23 | Friendship
“Kau bisa melakukannya atau tidak??”
Calypso mencurutkan bibirnya, kala pria di sampingnya ini tidak bisa diam dan membuatnya kehilangan fokus pada bidikannya di depan. Dia sudah kehilangan dua kesempatan, dan hanya satu lagi kesempatan untuk menembak papan bidik di depannya, atau uang 50 berry-nya hangus begitu saja. Alih-alih mendapatkan boneka naga (yang mengingatkannya dengan Red Force), yang ada Calypso malah tekor. “Sekali lagi kau berbicara, senapan ini aku pukul ke kepalamu!” ucap gadis itu dengan ketus.

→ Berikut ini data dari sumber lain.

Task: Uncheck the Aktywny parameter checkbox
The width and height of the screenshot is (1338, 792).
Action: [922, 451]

Ace tertawa. Dia akhirnya mengunci mulutnya dan mengamati gadis di sampingnya yang memegang senapan laras panjang, menfokuskan penglihatannya untuk membidik tanda merah pada papan di depan sana. Saat trigger dilepas, pelurunya justru meleset. Ace sebisa mungkin menahan tawa yang kemudian disusul oleh rengekan Calypso yang kesal karena tidak berhasil membawa pulang boneka incarannya.
“Ini semua gara-gara kau!” protesnya.
Ace melotot. “Kenapa kau jadi menyalahkanku? Kau saja yang tidak pandai membidik!” balas Ace tidak mau mengalah. Lupakan perbedaan usia mereka yang terpaut 5 tahun. Pria itu senang membuat gadis itu kesal.

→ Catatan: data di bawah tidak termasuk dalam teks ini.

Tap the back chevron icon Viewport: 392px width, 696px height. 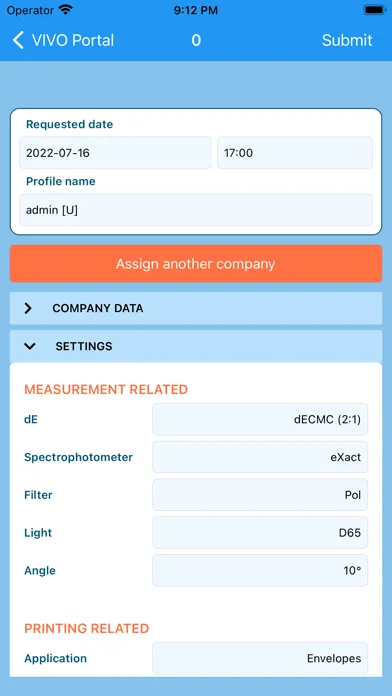18,40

“Kalau kau tidak menggangguku dari awal, aku mungkin tidak akan melewatkan 2 kesempatan sebelumnya secara percuma!”
Pria berambut hitam itu tertawa. “Sudah akui saja kau tidak bisa membidik!” katanya seraya mengacak-acak rambutnya. “Paman, berikan aku senapan dan pelurunya. Aku akan menunjukkan bagaimana cara membidik yang benar!” ucap Ace kemudian.
Senapan pun kini ada di tangan Ace. Pria itu mengambil ancang-ancang dengan senjata api tersebut, dan tidak butuh waktu sepuluh detik baginya untuk berhasil menembak tepat sasaran. Ace tertawa penuh kemenangan, membuat Calypso merasa jengkel. Gadis itu jadi menyesal telah menolak tawaran untuk belajar menembak dari Benn dan Yasoop.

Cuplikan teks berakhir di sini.